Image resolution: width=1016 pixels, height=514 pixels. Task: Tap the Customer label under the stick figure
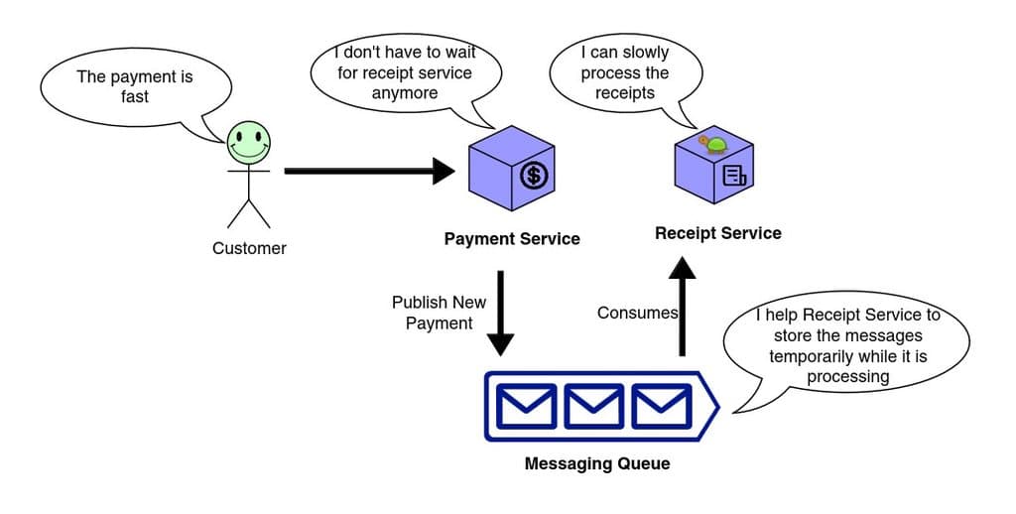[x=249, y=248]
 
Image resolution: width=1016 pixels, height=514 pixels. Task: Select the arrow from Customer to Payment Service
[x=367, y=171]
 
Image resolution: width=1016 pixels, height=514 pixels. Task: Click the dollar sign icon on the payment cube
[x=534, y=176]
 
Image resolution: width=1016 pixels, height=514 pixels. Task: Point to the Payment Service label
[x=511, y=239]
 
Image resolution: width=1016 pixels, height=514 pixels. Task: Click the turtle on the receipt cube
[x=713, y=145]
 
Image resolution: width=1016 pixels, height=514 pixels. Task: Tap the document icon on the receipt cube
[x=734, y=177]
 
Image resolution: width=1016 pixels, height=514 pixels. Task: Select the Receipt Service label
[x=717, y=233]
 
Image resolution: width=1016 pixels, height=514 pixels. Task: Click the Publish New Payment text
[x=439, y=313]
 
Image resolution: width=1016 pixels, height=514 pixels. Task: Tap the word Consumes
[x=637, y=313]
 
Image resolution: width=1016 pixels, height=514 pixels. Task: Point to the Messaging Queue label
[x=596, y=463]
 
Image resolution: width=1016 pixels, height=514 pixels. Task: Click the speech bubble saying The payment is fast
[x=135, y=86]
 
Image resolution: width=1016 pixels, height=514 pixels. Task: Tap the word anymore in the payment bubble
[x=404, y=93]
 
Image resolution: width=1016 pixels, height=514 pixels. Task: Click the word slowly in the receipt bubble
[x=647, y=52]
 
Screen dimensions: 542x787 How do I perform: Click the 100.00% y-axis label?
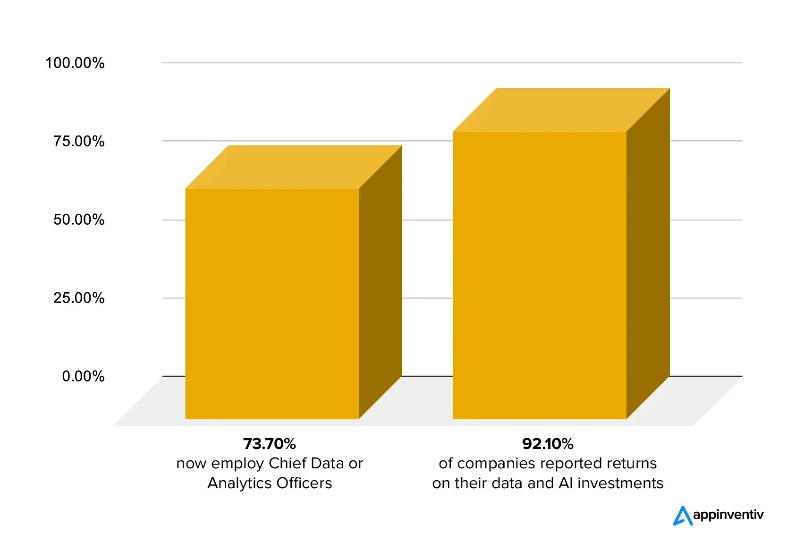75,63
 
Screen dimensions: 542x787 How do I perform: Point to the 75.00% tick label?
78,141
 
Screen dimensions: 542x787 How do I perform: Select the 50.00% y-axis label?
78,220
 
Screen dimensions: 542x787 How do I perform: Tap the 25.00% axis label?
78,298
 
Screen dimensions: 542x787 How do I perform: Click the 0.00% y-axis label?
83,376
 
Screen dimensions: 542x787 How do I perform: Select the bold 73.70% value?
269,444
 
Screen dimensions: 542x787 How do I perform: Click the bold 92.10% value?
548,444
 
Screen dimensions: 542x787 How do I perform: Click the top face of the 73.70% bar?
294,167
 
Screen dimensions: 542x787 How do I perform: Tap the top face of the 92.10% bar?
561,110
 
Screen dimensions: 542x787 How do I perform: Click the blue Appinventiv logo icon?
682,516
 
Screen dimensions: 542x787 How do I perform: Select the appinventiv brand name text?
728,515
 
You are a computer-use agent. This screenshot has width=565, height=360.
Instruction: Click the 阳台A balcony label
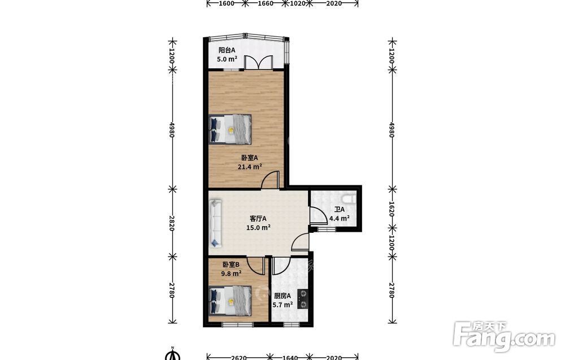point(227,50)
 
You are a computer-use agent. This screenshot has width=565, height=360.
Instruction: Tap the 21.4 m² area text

**INSTRUCTIONS TO FOLLOW**
Rewrite all of the rows, replacing "receipt cube" with "receipt block" and keeping everything else the same. Omit the pictures.

**FINISHED EXERCISE**
Image resolution: width=1016 pixels, height=514 pixels. Task: Tap the Customer label under the stick figure
[x=249, y=248]
 
Image resolution: width=1016 pixels, height=514 pixels. Task: Select the arrow from Customer to Payment Service
[x=367, y=171]
 
Image resolution: width=1016 pixels, height=514 pixels. Task: Click the dollar sign icon on the payment cube
[x=534, y=176]
 
Image resolution: width=1016 pixels, height=514 pixels. Task: Point to the Payment Service label
[x=511, y=239]
 
Image resolution: width=1016 pixels, height=514 pixels. Task: Click the turtle on the receipt block
[x=713, y=145]
 
Image resolution: width=1016 pixels, height=514 pixels. Task: Tap the document icon on the receipt block
[x=734, y=177]
 
Image resolution: width=1016 pixels, height=514 pixels. Task: Select the Receipt Service label
[x=717, y=233]
 
Image resolution: width=1016 pixels, height=514 pixels. Task: Click the Publish New Payment text
[x=439, y=313]
 
Image resolution: width=1016 pixels, height=514 pixels. Task: Tap the word Consumes
[x=637, y=313]
 
Image resolution: width=1016 pixels, height=514 pixels. Task: Point to the Messaging Queue label
[x=596, y=463]
 
Image resolution: width=1016 pixels, height=514 pixels. Task: Click the speech bubble saying The payment is fast
[x=135, y=86]
 
Image resolution: width=1016 pixels, height=514 pixels. Task: Tap the word anymore in the payment bubble
[x=404, y=93]
 
Image resolution: width=1016 pixels, height=514 pixels. Task: Click the word slowly in the receipt bubble
[x=647, y=52]
 
Screen dimensions: 542x787 How do I perform: Click the 100.00% y-axis label?
75,63
 
Screen dimensions: 542x787 How do I perform: Point to the 75.00% tick label?
78,141
 
Screen dimensions: 542x787 How do I perform: Select the 50.00% y-axis label?
78,220
 
Screen dimensions: 542x787 How do I perform: Tap the 25.00% axis label?
78,298
 
Screen dimensions: 542x787 How do I perform: Click the 0.00% y-axis label?
83,376
 
Screen dimensions: 542x787 How do I perform: Select the bold 73.70% value?
269,444
 
Screen dimensions: 542x787 How do I perform: Click the bold 92.10% value?
548,444
 
Screen dimensions: 542x787 How do I perform: Click the top face of the 73.70% bar?
294,167
 
Screen dimensions: 542x787 How do I perform: Tap the top face of the 92.10% bar?
561,110
 
Screen dimensions: 542x787 How do I perform: Click the blue Appinventiv logo icon?
682,516
 
Screen dimensions: 542x787 How do I perform: Select the appinventiv brand name text?
728,515
 
You are a computer-use agent. This screenshot has width=565, height=360.
Instruction: Click the 阳台A balcony label
point(227,50)
 
You are a computer-use agent. This screenshot has width=565, height=360.
Instruction: Tap the 21.4 m² area text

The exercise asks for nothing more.